Today was our first day on the bus for the “Tracking the Civil Rights Movement” travel study. Our goal is to spend two weeks in the South (Tennessee, Alabama and Mississippi) and enhance our knowledge about the movement by visiting places like Jackson, Mississippi and Birmingham, Alabama, and to speak to veterans of the Freedom Summer of 1964. A good part of the day was spent sleeping and chatting with new acquaintances. However, our time was not wasted and we got to learning right away.
We watched two videos, one of which was about middle and high school students marching to jail in Birmingham, Ala. The title was “The Children’s March” and for those who do not know the history well, it has great detail about school-aged children leaving school and marching to Birmingham to protest segregation. Adult supporters of the Civil Rights Movement called the children the “secret weapon” because the adults were nearly out of options to claim their civil rights. Over 1,000 kids marched to Birmingham to talk to the mayor about segregation and most of those kids were arrested and spent up to two weeks in jail.

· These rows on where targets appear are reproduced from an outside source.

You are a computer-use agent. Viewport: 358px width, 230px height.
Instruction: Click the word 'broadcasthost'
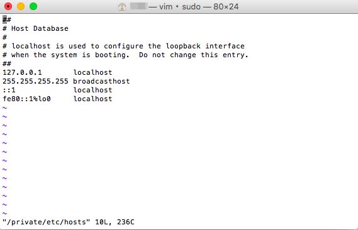pyautogui.click(x=101, y=81)
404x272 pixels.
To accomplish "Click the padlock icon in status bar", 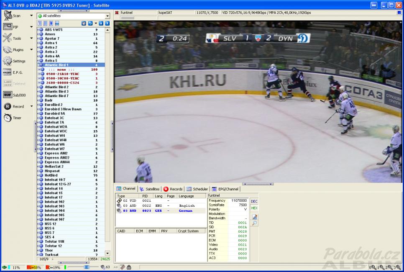I will 129,267.
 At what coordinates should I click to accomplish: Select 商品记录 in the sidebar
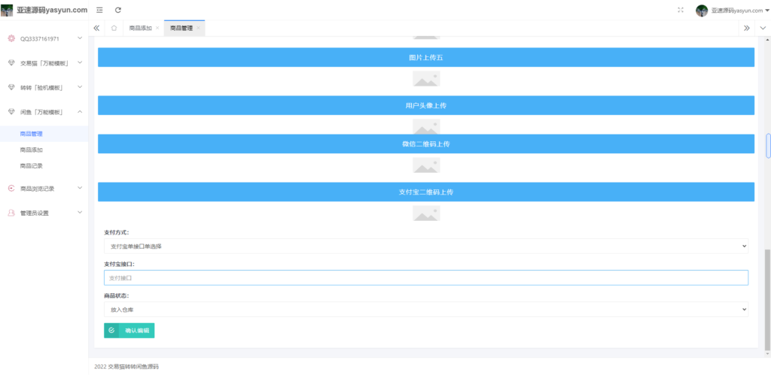[32, 165]
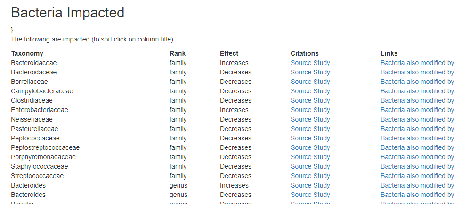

What really mind-boggles me is how adults sent innocent children to jail and also sprayed a powerful jet stream of water and let loose dogs to bite those in the groups gathered in Birmingham. I give credit to those protesters that showed restraint and were non-violent during the protests. I think that was the turning point of the movement. If nothing had been done in the ’50s and ’60s for civil rights, those same children– who would be adults themselves today– would probably be experiencing the same kind of unfairness today. When children start to get involved in serious and dangerous matters such as the path that the Civil Rights Movement took, that’s when you know things are very, very complicated and situations have gone terribly wrong.
For the rest of the trip, the sites, videos and veterans looks to be very insightful and hitting us “in the feels.” We have our own veteran of the Freedom Summer of 1964 traveling with us. Joe Morse, is a Winona native, and traveled down south when he was a college student at St. Mary’s University. He has already provided us with many stories of his experiences and taught us a few freedom songs, which are songs that African Americans and Freedom Summer volunteers would sing when protesting.
We are taking the same path that many college students and young people took in 1964 and our purpose is to remember the veterans and those who fought for civil rights and to make sure that those civil rights standards are still in place for today’s generation.